I don't think Hershel's characterization is inconsistent. Hershel might actually be one of the show's best-developed characters. Remember he had an epiphany after they killed the barn zombies. He became a bit mopey and embarrassed. Immediately following that, Rick saved his life, proving that Hershel and his group need protection and that Rick could provide it. (In the bar shootout scene, there was even a shot of Hershel showing his "I'm impressed!" face.) Shane was the only person Hershel strongly disliked (and for good reason). He even finally approved of "the Asian boy."

I'm seeing a lot of people online freaking out over the death of Shane, how it takes away the show's biggest (non-zombie) antagonist.  I'm all for it.  Even though I thought Shane was a great character, having him around this deep into the series was limiting the growth of the Rick character.  With Shane around, he will always be the "good" alternative to Shane's bad guy.  Without Shane, he's going to have to end up being the character who will do whatever it takes to keep his people alive, at whatever cost to his soul.  Rick in the comics goes some seriously dark places, and I'm sincerely hoping the show is willing to go there.

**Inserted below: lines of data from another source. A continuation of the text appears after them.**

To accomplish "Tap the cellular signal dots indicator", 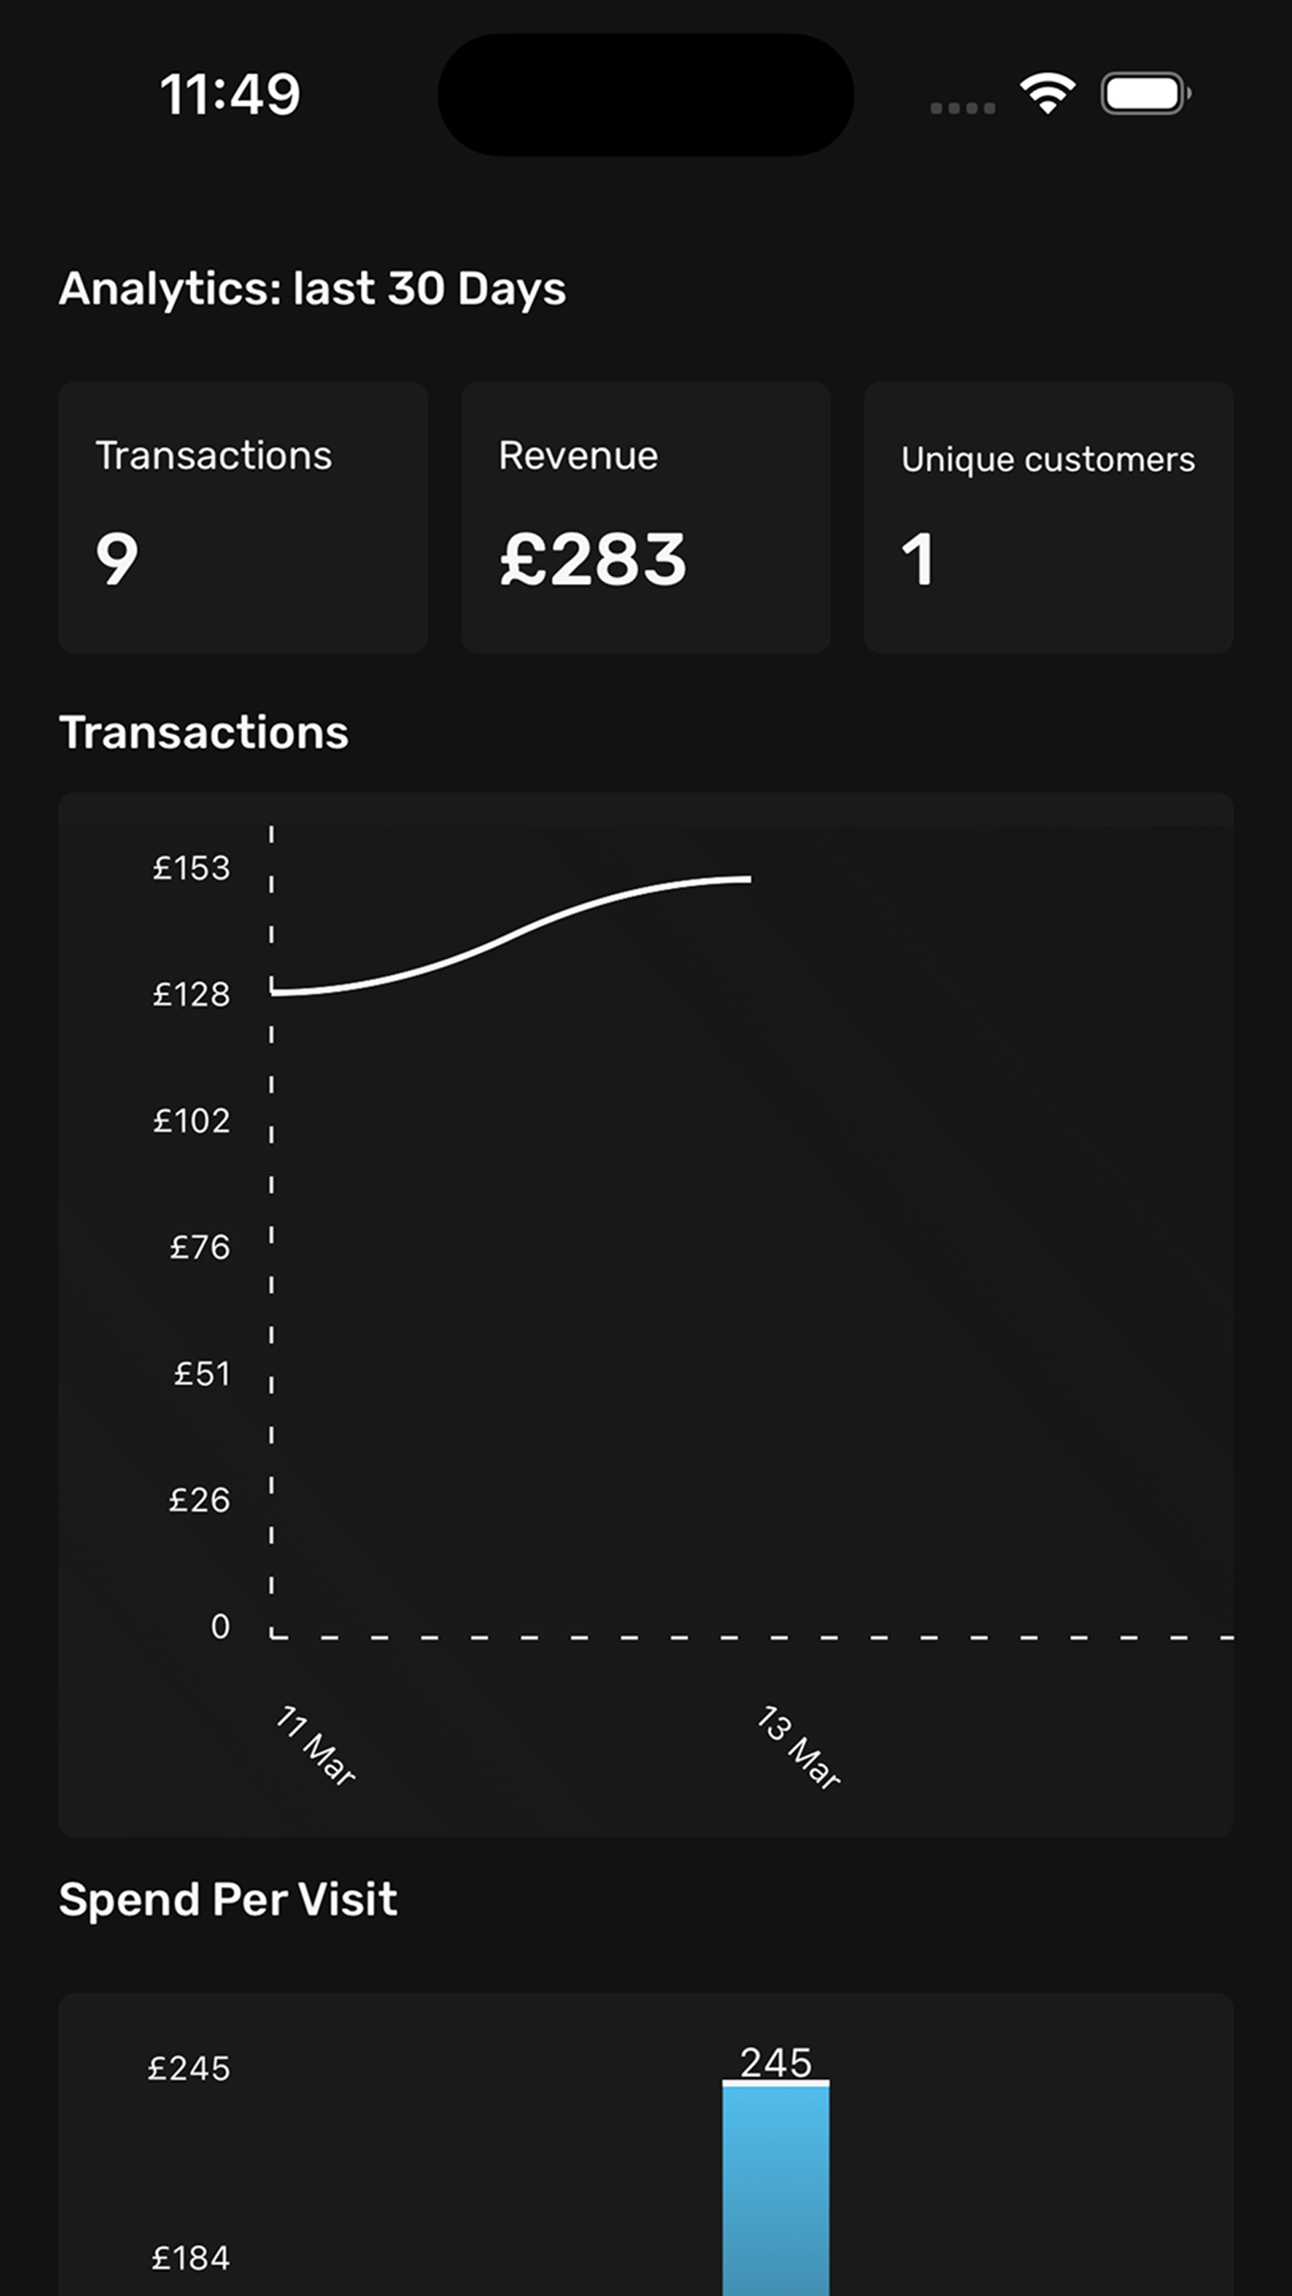I will coord(962,109).
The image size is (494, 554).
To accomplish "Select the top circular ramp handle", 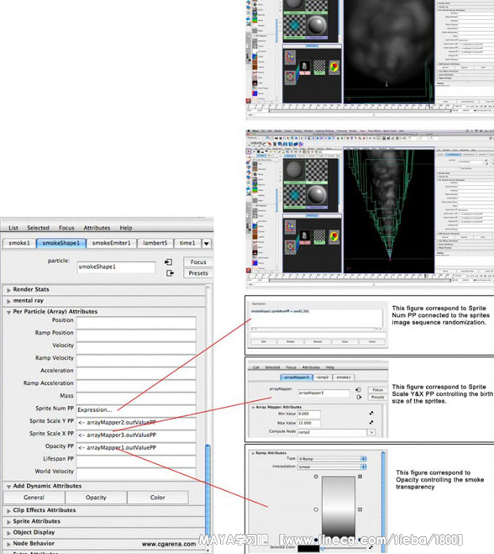I will 316,477.
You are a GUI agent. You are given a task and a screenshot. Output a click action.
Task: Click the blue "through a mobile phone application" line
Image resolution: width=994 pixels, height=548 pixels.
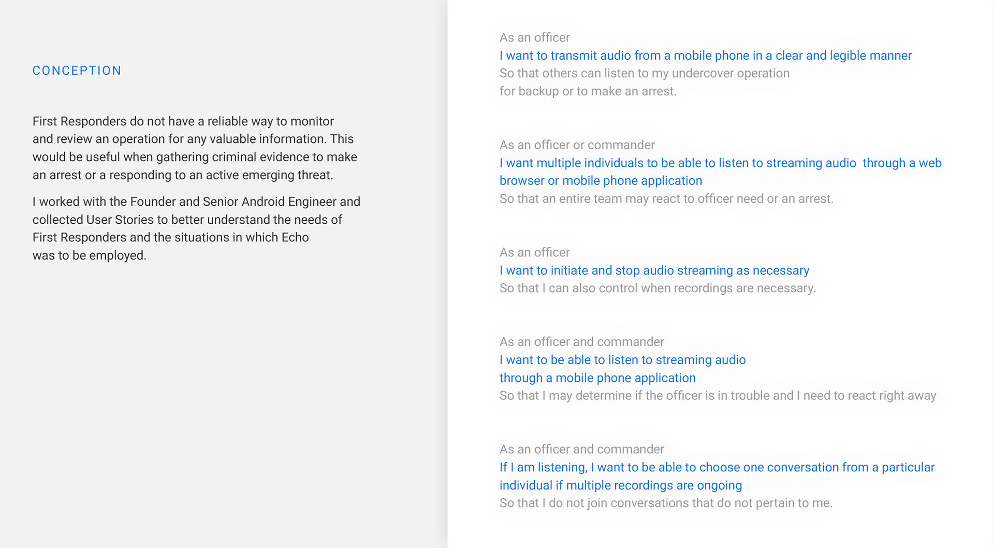597,378
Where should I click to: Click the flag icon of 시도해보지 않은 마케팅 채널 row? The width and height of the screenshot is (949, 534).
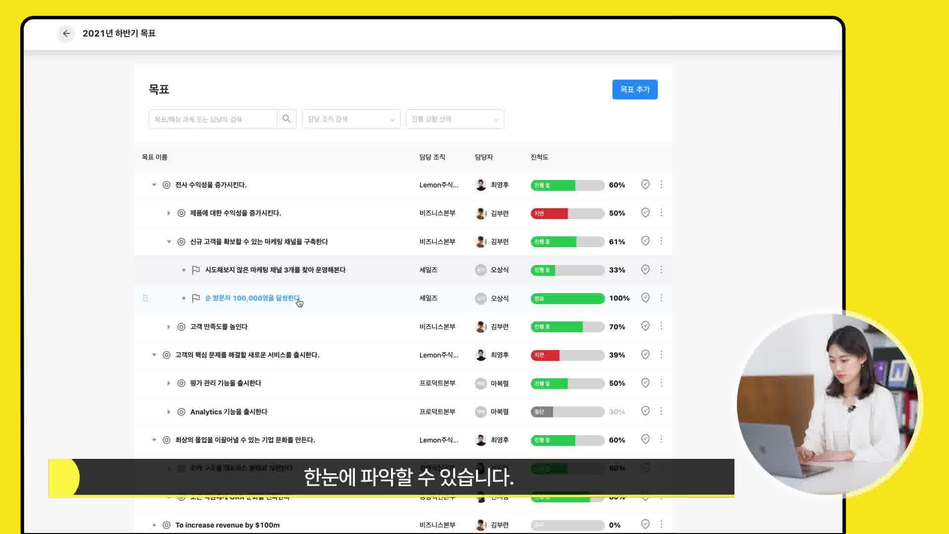(196, 270)
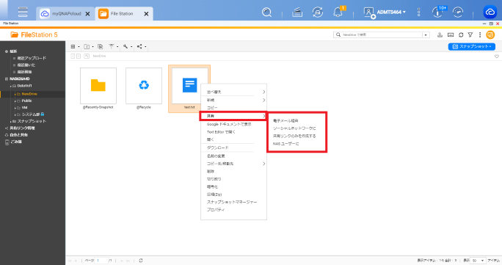The image size is (502, 265).
Task: Click the myQNAPcloud icon at top right
Action: [x=490, y=12]
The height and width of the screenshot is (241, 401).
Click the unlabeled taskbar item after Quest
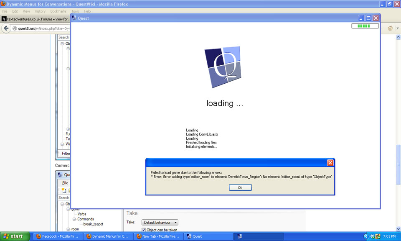[x=258, y=236]
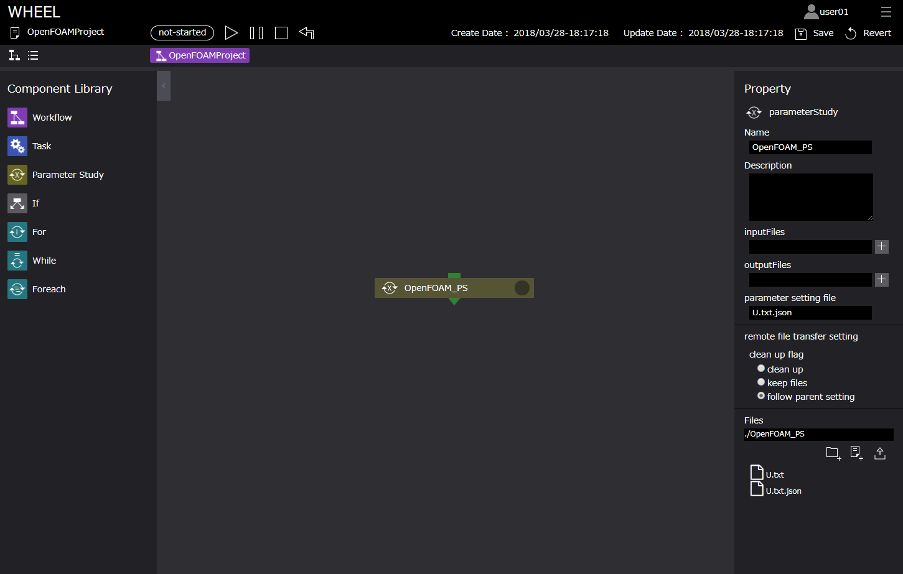Image resolution: width=903 pixels, height=574 pixels.
Task: Select the While loop component icon
Action: pos(17,261)
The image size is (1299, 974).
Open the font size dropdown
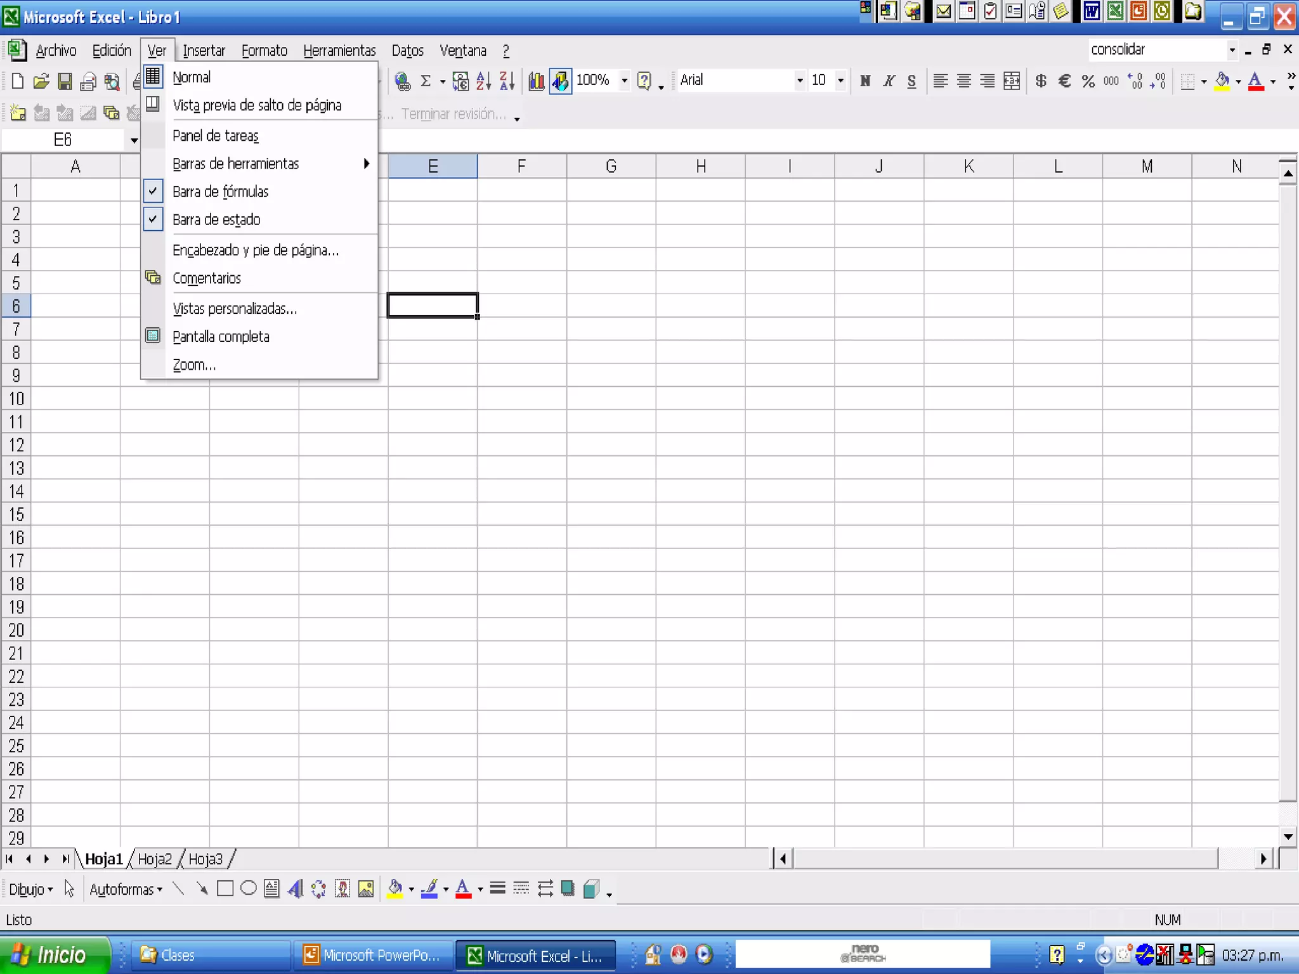(840, 81)
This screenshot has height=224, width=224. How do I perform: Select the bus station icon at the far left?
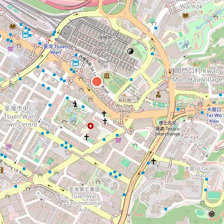(25, 35)
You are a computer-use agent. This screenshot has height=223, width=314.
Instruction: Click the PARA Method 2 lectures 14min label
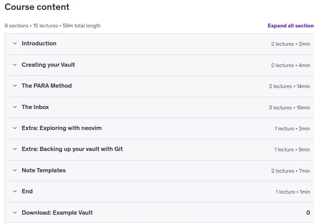(x=289, y=87)
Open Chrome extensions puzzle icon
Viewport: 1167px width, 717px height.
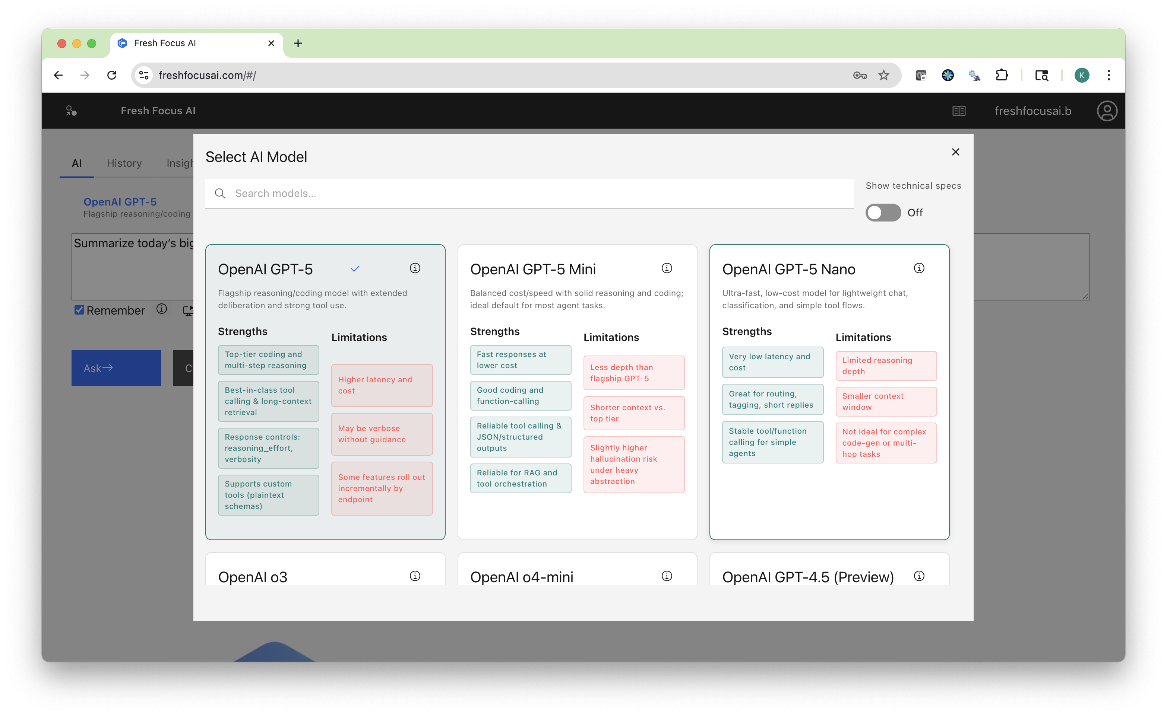[1001, 75]
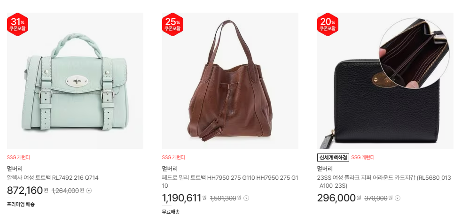The height and width of the screenshot is (223, 461).
Task: Click the 멀버리 brand name under the brown tote
Action: click(x=170, y=169)
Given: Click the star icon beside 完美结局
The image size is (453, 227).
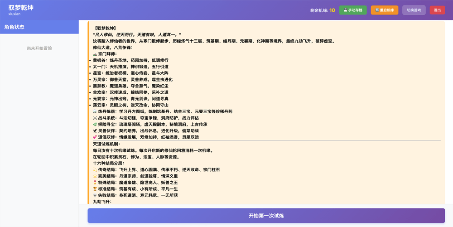Looking at the screenshot, I should click(95, 176).
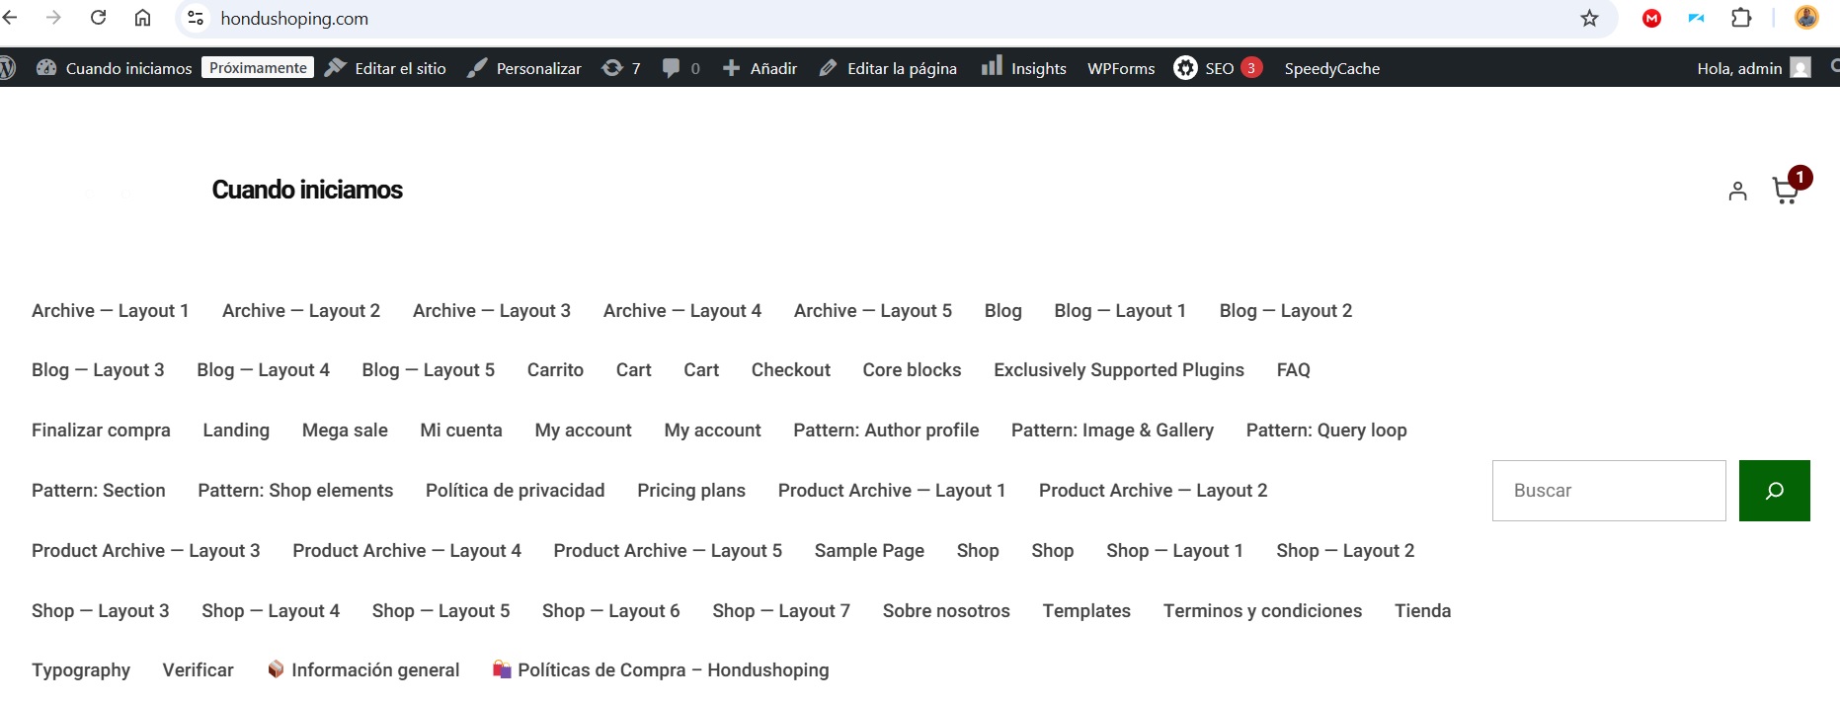
Task: Open Insights in the admin bar
Action: (1023, 68)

I think I agree. Rick has already started to grow in that way, with his near-execution of Randall and now knifing Shane (albeit with some tears). Now with the two most volatile main characters gone (Shane and Dale), and with Randall gone too, and with Hershel apparently satisfied, whatever conflict is next has to involve Rick (moral ambiguity or something else), and maybe The Others.

I'm trying to remember from a couple episodes ago; when they saw the cop zombies who didn't have any bites, was Rick surprised by that or not?

I just checked. Rick wasn't surprised or even curious. Shane was the curious one, and Rick (rather briefly) explained it away by pointing out scratches and saying they probably got infected that way.